*Aim:* Swap "sidebar" for "side panel" in every one of the entries below and write all the lines out again with nothing else changed. Leave out the pictures.

::: Dataset records

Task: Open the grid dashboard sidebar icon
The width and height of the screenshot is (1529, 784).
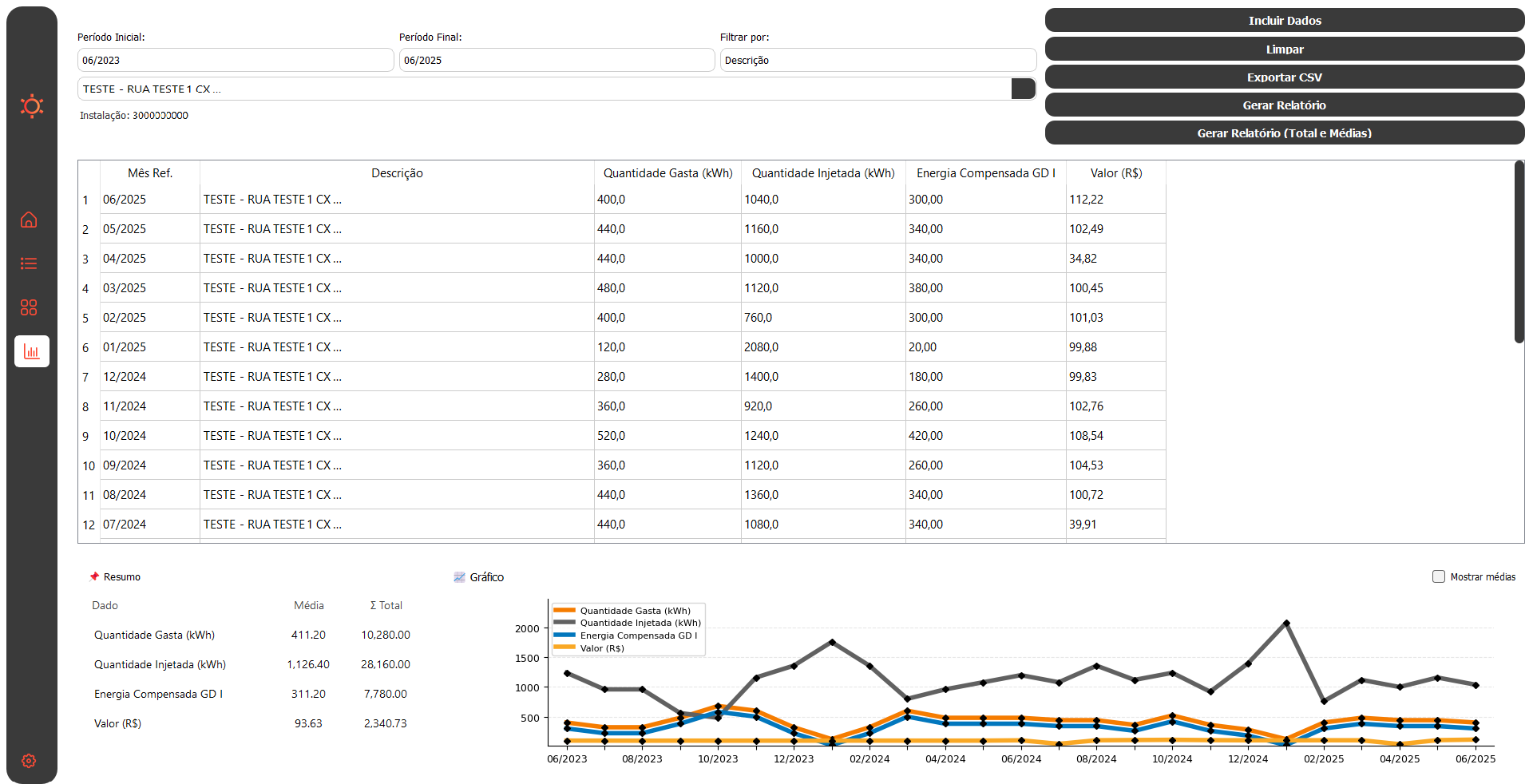Action: coord(29,307)
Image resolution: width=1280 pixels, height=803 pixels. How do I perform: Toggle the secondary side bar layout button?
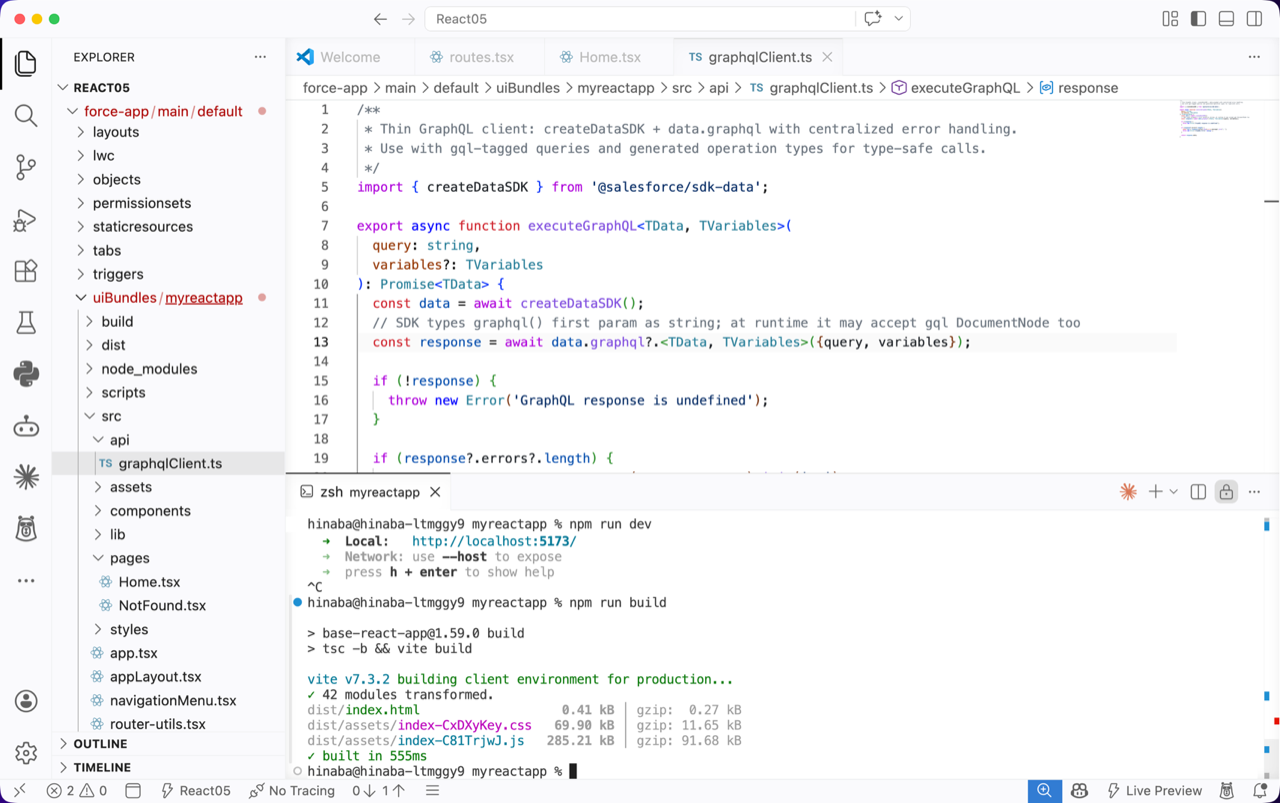coord(1254,19)
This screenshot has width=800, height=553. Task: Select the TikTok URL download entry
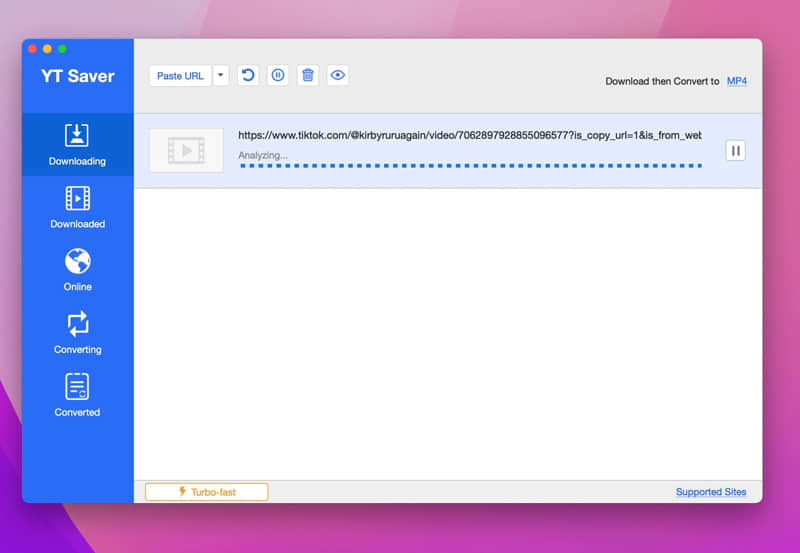pos(469,135)
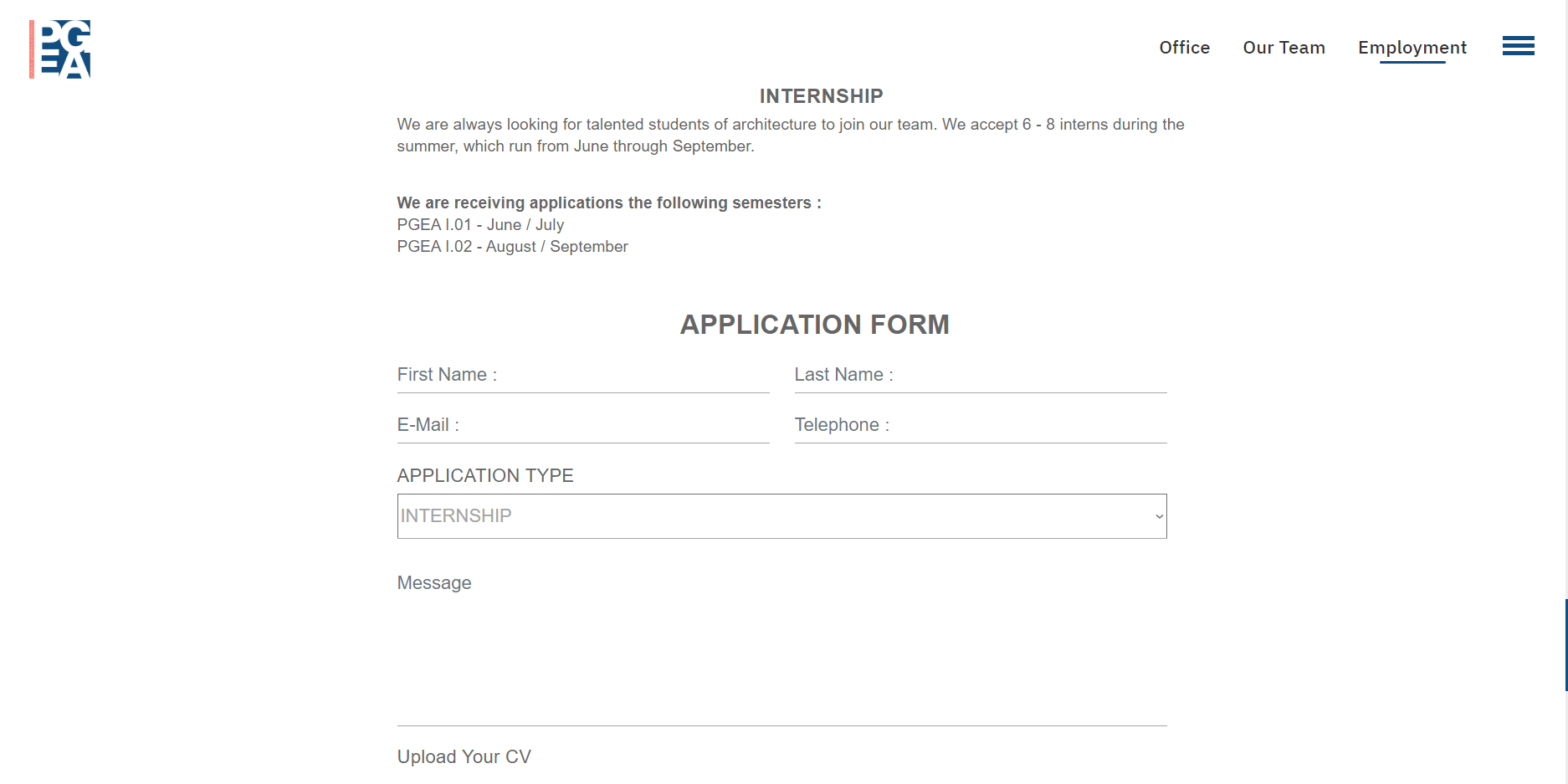The width and height of the screenshot is (1568, 784).
Task: Go to the Office page
Action: (x=1184, y=48)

::::::

*Result for this task:*
Task: Open the grid dashboard side panel icon
The width and height of the screenshot is (1529, 784).
Action: coord(29,307)
Image resolution: width=1280 pixels, height=803 pixels. How do I perform: Toggle the secondary side bar layout button?
coord(1254,19)
This screenshot has width=800, height=553. Task: Select the TikTok URL download entry
pos(469,135)
The width and height of the screenshot is (1568, 784).
Task: Go to the Office page
Action: (x=1184, y=48)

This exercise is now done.